I found this to be one of Dick's easier and smoother reads.
I break it down this way. If you go to a movie and willingly submit to a fantasy experience, read this book. If you go to movies to test your analytical and deductive skills don't bother.
If you suspect that time is really just one big cosmic "Wow!" that has already ensued, I highly recommend it.

Rating: 3 stars
Summary: A counter-clock comment
Review: Started of with too many characters and too many conversations, this book almost forced me to give it up straight away. But perseverance to read until the middle will be rewarded.

The concept itself is interesting. A world when times move backwards. When the deads are 'revived' from the grave, being sold as a property to anyone who would bid the highest.
And when the one who's coming back to life is a religious figure, interesting things can happen.

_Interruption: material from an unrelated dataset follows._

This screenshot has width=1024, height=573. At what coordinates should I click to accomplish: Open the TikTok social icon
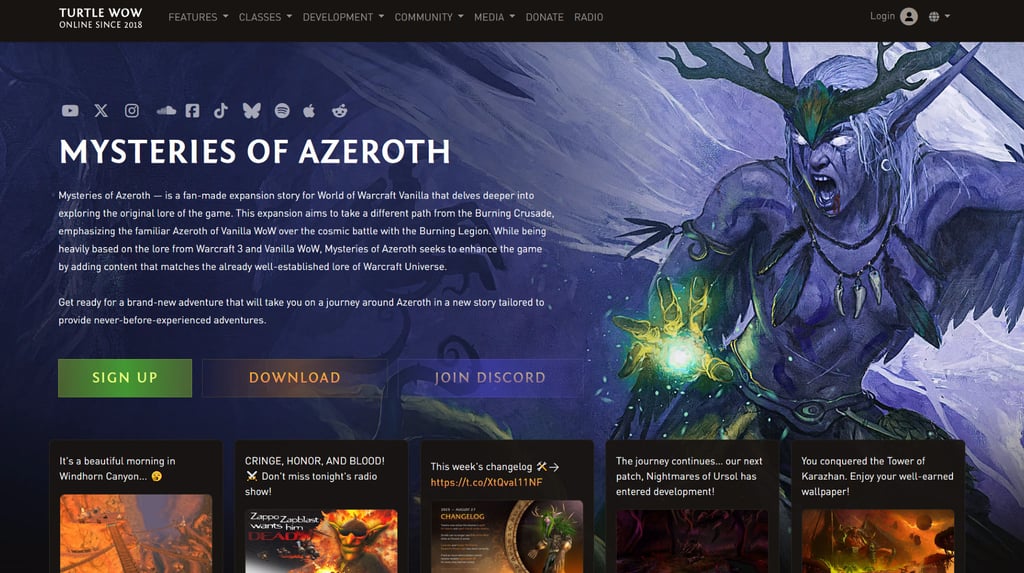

There are two kinds of sci-fi books: one that is written by a scientist and one written by a non-scientist. This book is the latter. Sci-fi Books written by scientist contains the actual correct science or science of what would be possible in the future. While non-scientist writers tends to use science as basis and props for futuristic situation, emphasizing more on (perhaps) psychological and philosophical issues.

This book puts forward some interesting religion and philosophical issues such as how a person who live in the period where times move backwards reacts to the mind that move forwards. However, a reader with a scientific background might be put off by the some of the logic and science in this book, that are rather inconsistent and incorrect at times.

Take the example of this: [A person in a coffin in a grave just woke up]
" 'Get air down to me!' he tried to yell, but since there is no longer air he could not breathe; he was suffocating. `Hurry!' he called, but his call became soundless in the absence of air; he lay compressed, crushed, by an enormous vacuum; the pressure grew until, silently, his ribs broke. He felt that, too, his bones one by one snapping."

Overall it's an enjoyable book if you somehow can disregard the incorrectness of the science behind it.

Rating: 5 stars
Summary: A Strange Book
Review: This is not one of Dick's best books, and I kind of found myself getting annoyed a lot of the time at the way time "moved backwards" in the story. It just never quite made proper sense. However, I still enjoyed the whole book, mostly because I love PKD's writing style and imagination. If you are new to his books, I would not start out with this one.

(Rated at 5 because he's my favorite author and way better than any other sc-fi out there)...

Rating: 4 stars
Summary: A darker shade of Dick
Review: This novel, first published in 1967, has a more serious and darker tone than most of Dick's earlier works. It is an ambitious novel, underread and underrated in the Dick canon, in which the author attempts to integrate religious and metaphysical thought from a wide variety of writers across history. The premise is that time has started to run backwards due to something called the Hobart Phase. Dead people come back to life in their graves; living people grow continually younger until they reenter their mothers' wombs. Food is regurgitated into its original form, and while eating is considered obscene, waste ("sogum") is "imbibed" through tubes in public. People say "goodbye" when they greet each other and "hello" when they part. Critics have derided Dick's use of time reversal as completely illogical and inconsistent. That doesn't seem to matter really. The novel's serious concerns, about the frailty of life and love in the face of monolithic external forces, lift it above its own contrivances.